→ **CONSIGNE 1**
Modifiez les lignes de données, en commençant par la première et en terminant par celle qui contient "Action: point(523,25)", toutes deux comprises : remplacez "Screen dimensions" par "Screen size" et recopiez ces lignes sans aucun autre changement.

┄┄┄┄┄┄┄┄┄┄┄┄┄┄┄┄┄┄┄┄

Le Dernier des Mohicans: le siège de William-Henry

Bonsoir!

Au cours de mes recherches sur la guerre de siège, on m'a souvent posé cette question: "Que penses-tu de la scène de siège dans Le Dernier des Mohicans?". J'aimerais prendre le temps de répondre à cette question par cet article.

Le film de Michael Mann de 1992 est à ma connaissance l'un des seuls films mettant en scène un siège aux 17e-18e siècles. Il s'agit en l'occurrence du siège mené par les Français du marquis de Montcalm contre le fort britannique de William-Henry en août 1757.




Je vous partage une vidéo montrant l'ensemble des scènes du siège (il y a trois segments dans le film qui présentent les opérations du siège, entrecoupés d'interventions et de dialogues des personnages principaux. L'auteur de cette vidéo a fait le montage nécessaire pour ne laisser que les moments montrant le siège en lui-même). Je m'excuse pour l'éventuelle piètre qualité, mais je n'ai pas trouvé de vidéo aussi complète que celle-ci.




Je ne vais pas évaluer la qualité de la mise en scène d'un point de vue des détails de reconstitution historique, comme ceux de l'habillement ou des manoeuvres des soldats, n'étant moi-même pas reconstitueur. Je vais aborder "l'historicité" de cette scène avec mes armes, celles de l'historien expert de la guerre de siège. Je vais donc m'intéresser à la représentation qu'offre ce film d'un siège au milieu du 18e siècle, avant de me pencher sur le siège du fort William-Henry en particulier.

┄┄┄┄┄┄┄┄┄┄┄┄┄┄┄┄┄┄┄┄

→ **CONSIGNE 2**
D'après l'extrait du document, indiquez s'il vous plaît le mois et l'année du siège mené par les Français contre le fort William-Henry.

┄┄┄┄┄┄┄┄┄┄┄┄┄┄┄┄┄┄┄┄

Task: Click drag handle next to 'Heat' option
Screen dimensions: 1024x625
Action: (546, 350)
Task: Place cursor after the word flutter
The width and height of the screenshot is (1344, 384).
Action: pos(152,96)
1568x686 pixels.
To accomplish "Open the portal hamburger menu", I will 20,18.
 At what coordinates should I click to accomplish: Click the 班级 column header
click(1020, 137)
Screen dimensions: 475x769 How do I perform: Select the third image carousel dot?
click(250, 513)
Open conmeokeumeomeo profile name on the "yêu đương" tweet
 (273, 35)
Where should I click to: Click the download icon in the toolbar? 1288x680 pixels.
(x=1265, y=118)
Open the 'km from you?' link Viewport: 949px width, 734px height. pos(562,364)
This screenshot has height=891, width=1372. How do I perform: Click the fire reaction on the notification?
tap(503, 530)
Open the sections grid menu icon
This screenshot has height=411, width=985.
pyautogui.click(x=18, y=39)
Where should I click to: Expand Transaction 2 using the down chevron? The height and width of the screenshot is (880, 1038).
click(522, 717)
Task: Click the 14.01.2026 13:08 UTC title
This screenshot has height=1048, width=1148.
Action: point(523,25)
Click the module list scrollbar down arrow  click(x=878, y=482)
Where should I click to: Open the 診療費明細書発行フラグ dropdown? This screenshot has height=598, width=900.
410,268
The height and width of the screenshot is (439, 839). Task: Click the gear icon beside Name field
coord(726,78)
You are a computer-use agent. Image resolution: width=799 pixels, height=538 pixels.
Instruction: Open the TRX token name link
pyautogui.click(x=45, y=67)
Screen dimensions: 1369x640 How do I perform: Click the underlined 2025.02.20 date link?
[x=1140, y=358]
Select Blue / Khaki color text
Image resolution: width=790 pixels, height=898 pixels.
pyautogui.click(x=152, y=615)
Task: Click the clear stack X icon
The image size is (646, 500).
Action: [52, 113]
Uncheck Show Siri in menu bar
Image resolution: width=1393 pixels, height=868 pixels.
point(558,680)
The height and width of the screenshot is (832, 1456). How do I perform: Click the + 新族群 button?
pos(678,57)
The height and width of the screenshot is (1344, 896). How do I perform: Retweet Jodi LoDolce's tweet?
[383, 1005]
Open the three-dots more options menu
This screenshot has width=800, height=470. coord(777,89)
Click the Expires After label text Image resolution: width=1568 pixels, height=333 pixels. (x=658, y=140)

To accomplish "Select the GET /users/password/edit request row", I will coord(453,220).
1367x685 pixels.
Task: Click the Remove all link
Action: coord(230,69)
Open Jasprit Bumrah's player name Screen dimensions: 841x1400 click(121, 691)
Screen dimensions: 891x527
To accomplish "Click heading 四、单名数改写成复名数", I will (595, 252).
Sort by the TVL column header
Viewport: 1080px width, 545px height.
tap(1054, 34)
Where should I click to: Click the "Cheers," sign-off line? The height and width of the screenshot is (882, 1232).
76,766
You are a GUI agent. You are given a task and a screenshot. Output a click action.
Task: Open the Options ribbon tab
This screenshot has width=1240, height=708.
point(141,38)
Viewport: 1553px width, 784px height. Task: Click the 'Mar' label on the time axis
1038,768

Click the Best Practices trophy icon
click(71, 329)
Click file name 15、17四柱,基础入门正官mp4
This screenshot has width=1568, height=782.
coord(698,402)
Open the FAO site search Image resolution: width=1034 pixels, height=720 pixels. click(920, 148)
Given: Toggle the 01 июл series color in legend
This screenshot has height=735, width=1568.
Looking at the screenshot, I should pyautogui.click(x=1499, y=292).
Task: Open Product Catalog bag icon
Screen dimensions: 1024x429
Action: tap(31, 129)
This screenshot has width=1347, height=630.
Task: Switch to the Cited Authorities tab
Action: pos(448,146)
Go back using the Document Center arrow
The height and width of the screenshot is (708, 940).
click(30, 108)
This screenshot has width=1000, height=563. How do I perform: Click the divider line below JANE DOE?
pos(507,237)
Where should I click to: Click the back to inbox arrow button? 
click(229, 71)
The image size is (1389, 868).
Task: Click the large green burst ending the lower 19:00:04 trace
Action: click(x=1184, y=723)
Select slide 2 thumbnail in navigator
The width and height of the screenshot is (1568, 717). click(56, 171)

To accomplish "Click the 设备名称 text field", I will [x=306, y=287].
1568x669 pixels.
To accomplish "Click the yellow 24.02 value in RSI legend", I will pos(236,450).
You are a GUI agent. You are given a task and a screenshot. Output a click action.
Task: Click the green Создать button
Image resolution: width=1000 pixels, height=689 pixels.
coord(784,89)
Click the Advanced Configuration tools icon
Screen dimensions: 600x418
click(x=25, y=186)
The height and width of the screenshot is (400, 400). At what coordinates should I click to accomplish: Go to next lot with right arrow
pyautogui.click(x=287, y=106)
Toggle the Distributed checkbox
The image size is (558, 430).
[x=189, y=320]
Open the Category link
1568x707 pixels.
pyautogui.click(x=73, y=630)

┄┄┄┄┄┄┄┄┄┄┄┄┄┄┄┄┄┄┄┄

→ **CORRIGÉ 1**
Task: Click drag handle next to 'Heat' option
Screen size: 1024x625
Action: (546, 350)
Task: Place cursor after the word flutter
The width and height of the screenshot is (1344, 384).
Action: pos(152,96)
1568x686 pixels.
To accomplish "Open the portal hamburger menu", I will 20,18.
 At what coordinates should I click to accomplish: Click the 班级 column header
click(1020, 137)
Screen size: 475x769 How do I perform: Select the third image carousel dot?
click(250, 513)
Open conmeokeumeomeo profile name on the "yêu đương" tweet
 (273, 35)
Where should I click to: Click the download icon in the toolbar? 1288x680 pixels.
(x=1265, y=118)
Open the 'km from you?' link Viewport: 949px width, 734px height. pos(562,364)
This screenshot has height=891, width=1372. How do I perform: Click the fire reaction on the notification?
tap(503, 530)
Open the sections grid menu icon
This screenshot has height=411, width=985.
pyautogui.click(x=18, y=39)
Where should I click to: Expand Transaction 2 using the down chevron? The height and width of the screenshot is (880, 1038).
click(522, 717)
Task: Click the 14.01.2026 13:08 UTC title
This screenshot has height=1048, width=1148.
Action: point(523,25)

→ **CORRIGÉ 2**
En août 1757.